Texte support
« Le diagnostic de la leptospirose varie selon le médecin » - La Semaine Vétérinaire n° 1370 du 04/09/2009
La Semaine Vétérinaire n° 1370 du 04/09/2009

Témoignage de Denis Veillith, praticien à Communay (Rhône)

À la une

Auteur(s) : Valentine Chamard

La Semaine Vétérinaire : Vous avez contracté une leptospirose en 2003. Comment s’est-elle manifestée ?

Denis Veillith (L 91) : Les premiers symptômes ont été une fièvre en plateau à 39°C, accompagnée de céphalées, malgré la prise de paracétamol et d’ibuprofène. Après six jours, mon médecin m’a prescrit des examens échographiques, biologiques et radiographiques. Les résultats ont montré une élévation des GGT, des GPT et des PAL. Le lendemain, il m’a conseillé d’aller consulter au Service des maladies infectieuses de Lyon. Malheureusement, celui-ci était fermé ce jour-là et je suis donc allé aux urgences. A la vue des examens, le médecin a suspecté une sinusite. Puis ses questions ont porté sur le nombre de verres de vin ingérés par jour ! Je lui ai répondu deux, mais il m’a rétorqué qu’il ne servait à rien de mentir, que je devais simplement faire abstinence d’alcool et que tout irait mieux ! A partir de ce moment-là et jusqu’à mon hospitalisation (dans un autre hôpital) le lendemain soir, mon état s’est aggravé avec l’apparition d’une anurie. Dans mes délires liés à la fièvre, j’ai émis l’hypothèse d’une leptospirose et j’ai contrôlé dans un dictionnaire médical les manifestations chez l’homme. J’y ai trouvé l’ensemble de mes symptômes.

Données de l'exercice
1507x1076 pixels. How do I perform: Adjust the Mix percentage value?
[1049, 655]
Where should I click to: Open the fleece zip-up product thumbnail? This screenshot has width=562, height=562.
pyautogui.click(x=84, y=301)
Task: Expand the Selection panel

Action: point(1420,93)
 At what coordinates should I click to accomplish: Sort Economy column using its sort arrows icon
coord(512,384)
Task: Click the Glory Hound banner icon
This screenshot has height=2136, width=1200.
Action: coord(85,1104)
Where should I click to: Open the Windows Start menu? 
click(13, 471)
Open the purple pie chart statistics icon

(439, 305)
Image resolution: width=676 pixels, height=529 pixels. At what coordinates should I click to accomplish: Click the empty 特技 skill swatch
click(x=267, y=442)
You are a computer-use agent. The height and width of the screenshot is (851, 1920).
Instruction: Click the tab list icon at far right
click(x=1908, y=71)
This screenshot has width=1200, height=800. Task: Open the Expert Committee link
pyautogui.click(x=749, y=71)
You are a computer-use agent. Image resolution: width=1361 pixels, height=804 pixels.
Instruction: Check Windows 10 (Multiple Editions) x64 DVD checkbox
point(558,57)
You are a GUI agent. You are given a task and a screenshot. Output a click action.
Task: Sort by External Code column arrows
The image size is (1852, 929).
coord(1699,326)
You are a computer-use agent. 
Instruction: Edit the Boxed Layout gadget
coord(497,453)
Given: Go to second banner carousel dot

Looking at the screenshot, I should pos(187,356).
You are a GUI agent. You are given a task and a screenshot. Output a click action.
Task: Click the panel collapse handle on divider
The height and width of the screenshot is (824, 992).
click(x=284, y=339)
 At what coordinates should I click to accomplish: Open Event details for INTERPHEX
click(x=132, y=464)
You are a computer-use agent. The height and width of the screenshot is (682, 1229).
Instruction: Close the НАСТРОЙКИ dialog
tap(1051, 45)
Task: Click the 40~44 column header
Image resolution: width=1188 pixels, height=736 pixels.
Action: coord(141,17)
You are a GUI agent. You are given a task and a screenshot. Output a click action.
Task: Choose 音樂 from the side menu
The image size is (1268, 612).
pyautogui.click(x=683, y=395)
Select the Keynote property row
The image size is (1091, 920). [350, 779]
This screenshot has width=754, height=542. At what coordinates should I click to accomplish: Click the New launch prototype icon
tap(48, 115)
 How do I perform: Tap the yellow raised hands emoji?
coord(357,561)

Consigne
Modifiez le passage du témoignage sur la leptospirose qui va de « Témoignage de Denis » jusqu'à « Comment s’est-elle manifestée ? » : remplacez « praticien » par « vétérinaire », puis recopiez ce passage ainsi changé.

Réponse attendue
Témoignage de Denis Veillith, vétérinaire à Communay (Rhône)

À la une

Auteur(s) : Valentine Chamard

La Semaine Vétérinaire : Vous avez contracté une leptospirose en 2003. Comment s’est-elle manifestée ?